Mason doctoral student Blake Klocke has been interested in amphibians for as long as he can remember. He talks about growing up in Minnesota, where he shared his bedroom with a few dozen frogs, snakes, and geckos, as well as the insects he cultivated to feed them.
It was a National Geographic article titled “The Vanishing,” which detailed the decline in amphibian populations around the world caused by the disease chytridiomycosis, that set Klocke on his career path.
“In this article, there were several photos of ‘amphibian arks,’ which are captive assurance colonies where highly susceptible species are kept and bred in captivity—safe from the chytrid fungus—to mitigate the threat,” says Klocke, who is a PhD in environmental science and policy. “I searched for opportunities on the internet and discovered that there was an ark in Panama. I knew that I had to go.”
During his first trip to Panama before his senior year at the University of Wisconsin–River Falls, Klocke met conservation biologist Brian Gratwicke, who leads the amphibian conservation programs at the Smithsonian Conservation Biology Institute (SCBI). Gratwicke encouraged the aspiring herpetologist to consider Mason for his graduate work.
“After returning from Panama, I was able to travel to Washington, D.C., and visit the Smithsonian National Zoo, SCBI, and Mason, which solidified my decision to attend,” says Klocke.
Klocke recently returned from his fourth trip to Panama, where he works with the Panama Amphibian Rescue and Conservation Project. This summer he introduced captive-bred limosa harlequin frogs to the wild.

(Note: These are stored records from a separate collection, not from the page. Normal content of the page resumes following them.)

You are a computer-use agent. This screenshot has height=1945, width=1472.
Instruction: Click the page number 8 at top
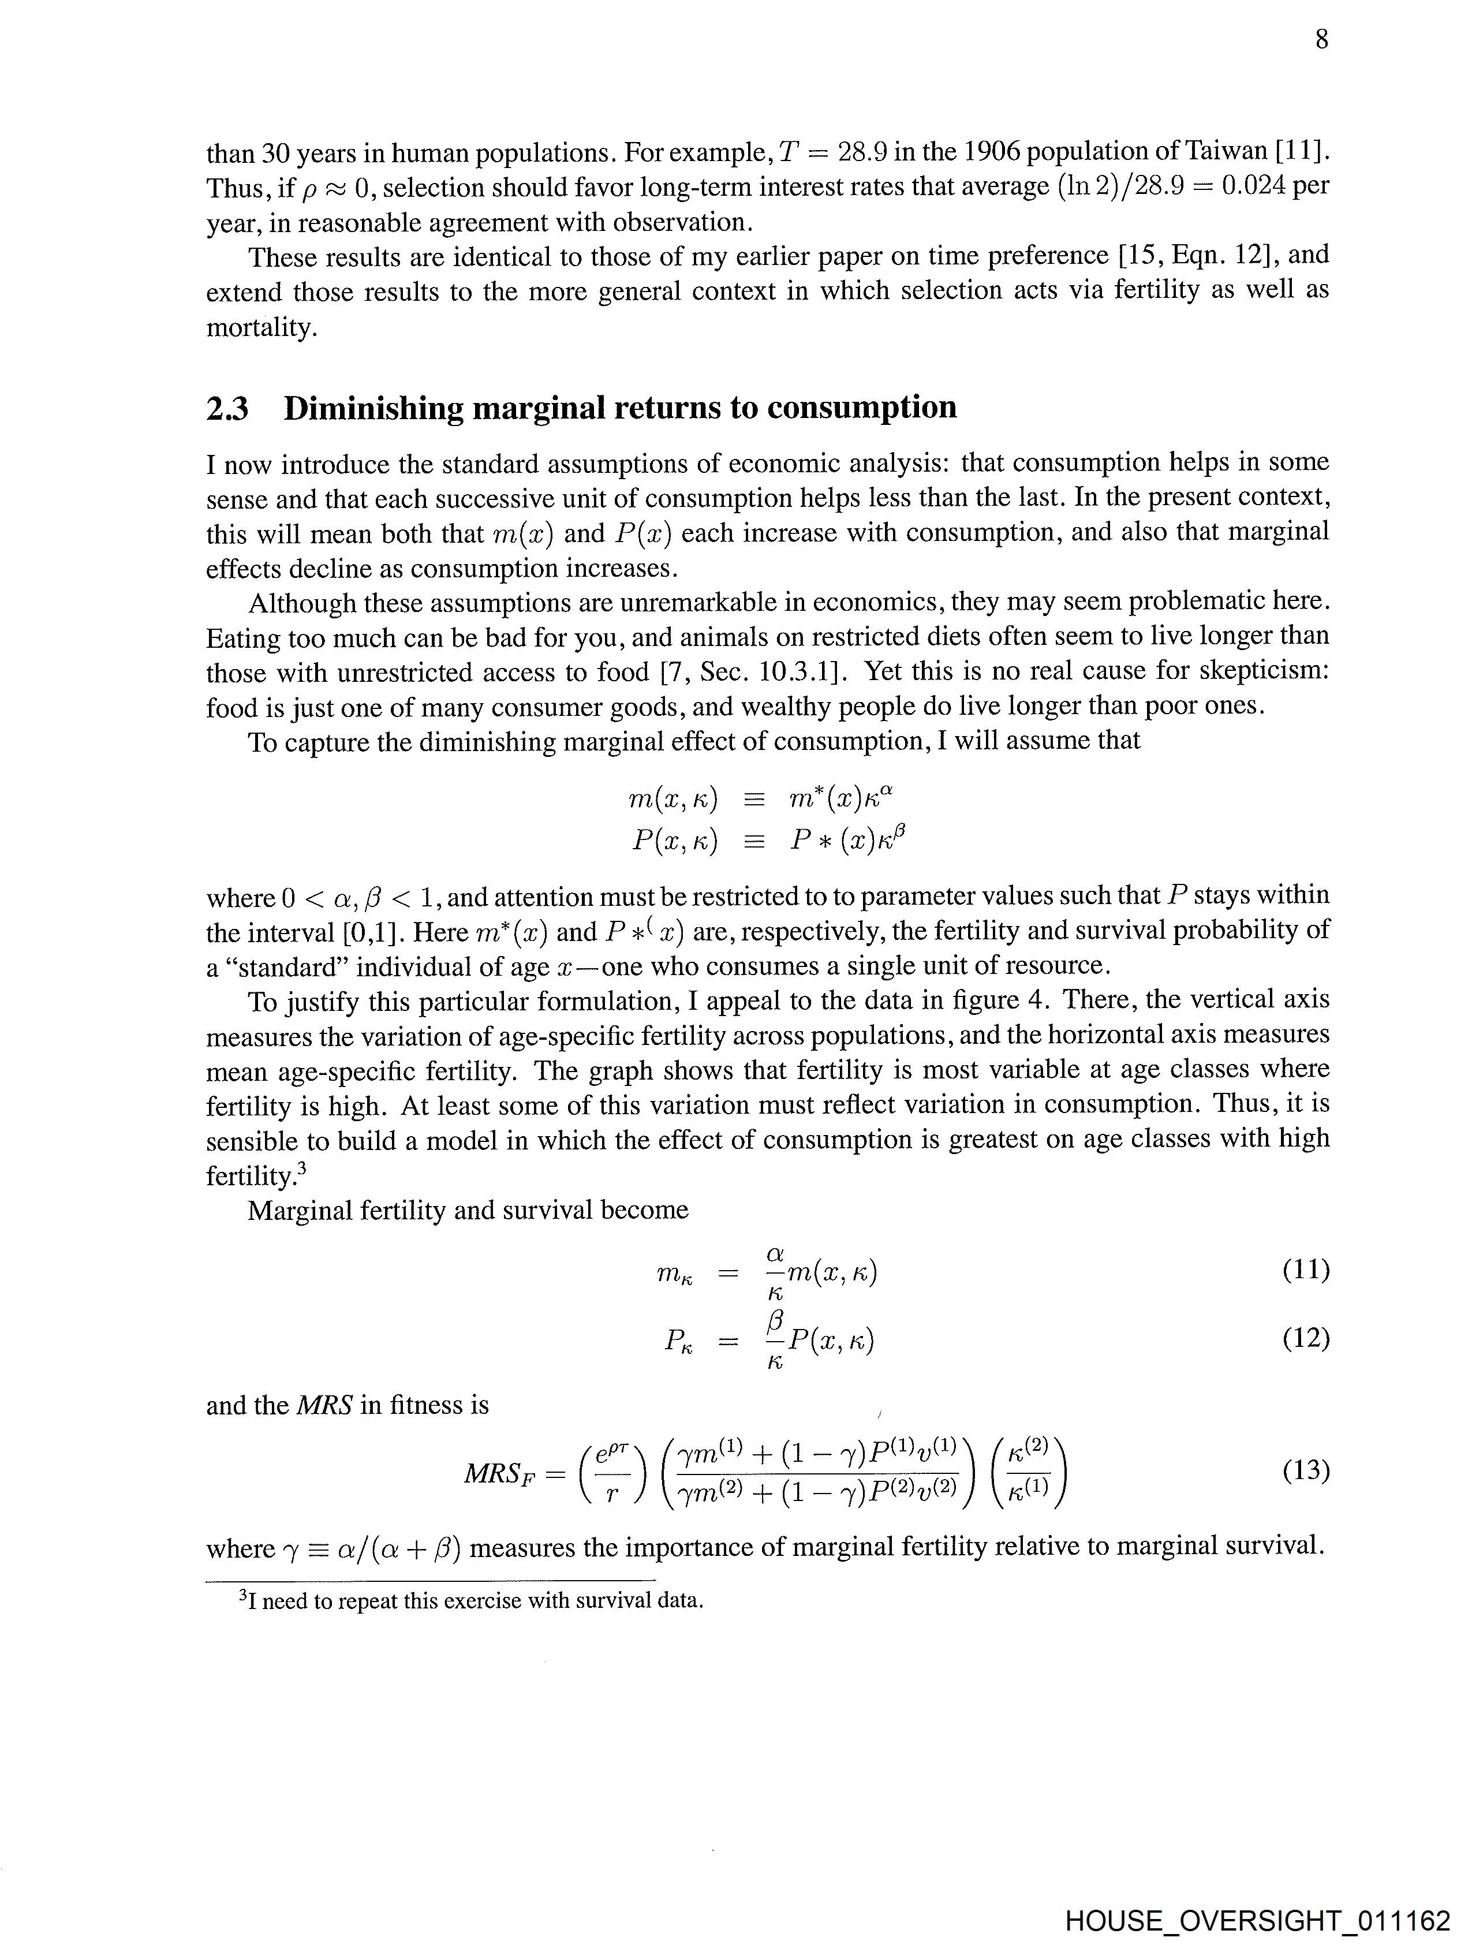coord(1321,40)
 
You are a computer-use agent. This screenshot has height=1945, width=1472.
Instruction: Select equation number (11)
coord(1305,1269)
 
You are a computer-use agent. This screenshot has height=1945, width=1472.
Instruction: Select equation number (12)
coord(1305,1338)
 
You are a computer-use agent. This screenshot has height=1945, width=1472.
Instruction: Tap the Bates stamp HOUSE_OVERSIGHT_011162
coord(1257,1918)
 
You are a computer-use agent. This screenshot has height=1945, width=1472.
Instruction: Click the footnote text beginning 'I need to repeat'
coord(475,1600)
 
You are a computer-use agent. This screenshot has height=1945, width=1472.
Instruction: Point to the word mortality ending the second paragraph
coord(260,328)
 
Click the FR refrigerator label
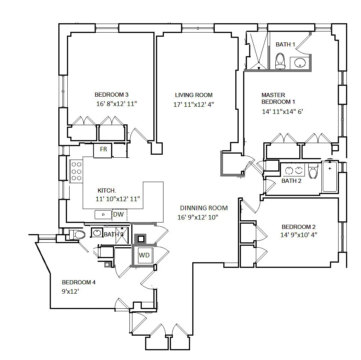tap(103, 149)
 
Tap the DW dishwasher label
tap(118, 214)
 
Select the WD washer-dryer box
tap(144, 255)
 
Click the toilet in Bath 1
tap(280, 61)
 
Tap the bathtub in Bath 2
tap(330, 177)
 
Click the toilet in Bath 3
tap(77, 235)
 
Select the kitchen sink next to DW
tap(103, 215)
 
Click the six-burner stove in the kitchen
tap(76, 171)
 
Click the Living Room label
tap(194, 95)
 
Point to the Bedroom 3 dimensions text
tap(116, 104)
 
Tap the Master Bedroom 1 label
tap(278, 98)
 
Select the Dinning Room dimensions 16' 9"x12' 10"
tap(198, 217)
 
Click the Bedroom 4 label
tap(79, 282)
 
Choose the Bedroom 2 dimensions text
tap(299, 235)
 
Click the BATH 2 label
tap(291, 181)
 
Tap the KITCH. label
tap(107, 191)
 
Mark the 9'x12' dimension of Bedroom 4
tap(70, 291)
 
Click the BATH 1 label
tap(285, 45)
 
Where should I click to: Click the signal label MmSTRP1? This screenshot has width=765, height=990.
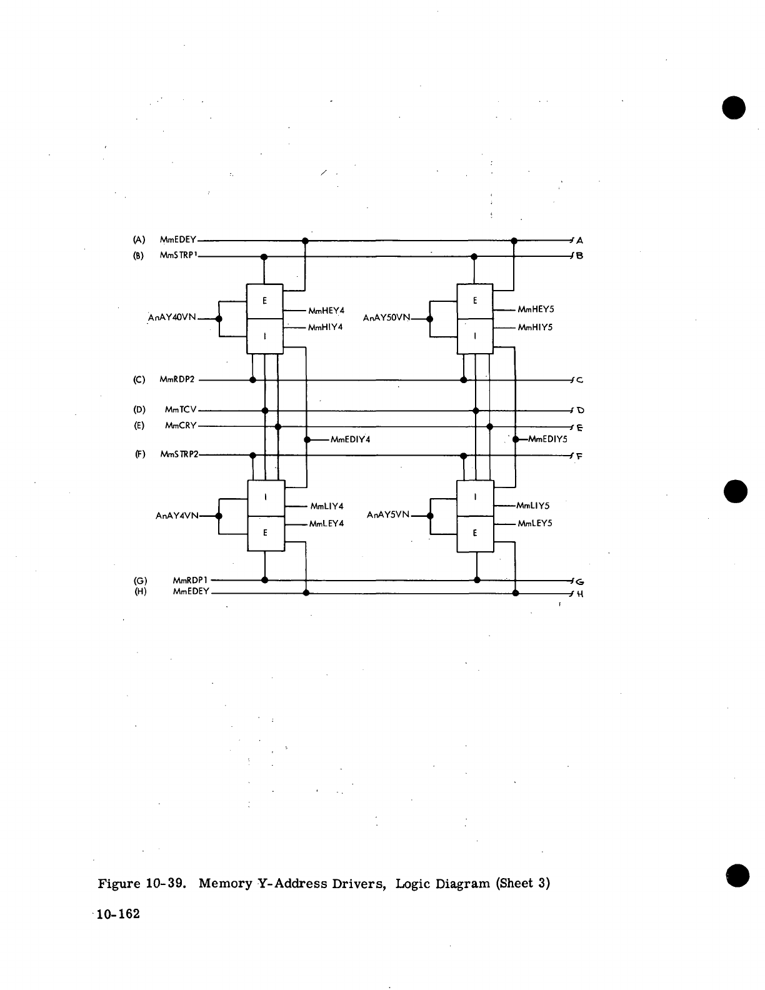179,255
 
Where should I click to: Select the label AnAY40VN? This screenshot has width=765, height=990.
171,318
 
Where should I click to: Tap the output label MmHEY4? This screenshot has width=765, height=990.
326,310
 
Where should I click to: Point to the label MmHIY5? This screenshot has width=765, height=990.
535,327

“This was my second field season working with this species,” says Klocke, who is pursuing his degree while working as a graduate student researcher at the SCBI’s Center for Conservation Genomics. “We equipped several [frogs] with tiny radio transmitters that weigh 0.31 grams. It’s truly fascinating.”
The radio transmitters allow researchers to find the frogs, which are swabbed once a week to identify whether the animal has become infected with the chytrid fungus.
“The most unforgettable moments are the first time you see a species in the wild. We call these moments ‘lifers,’” Klocke says. “Every day is a new adventure, and we always see the unexpected.”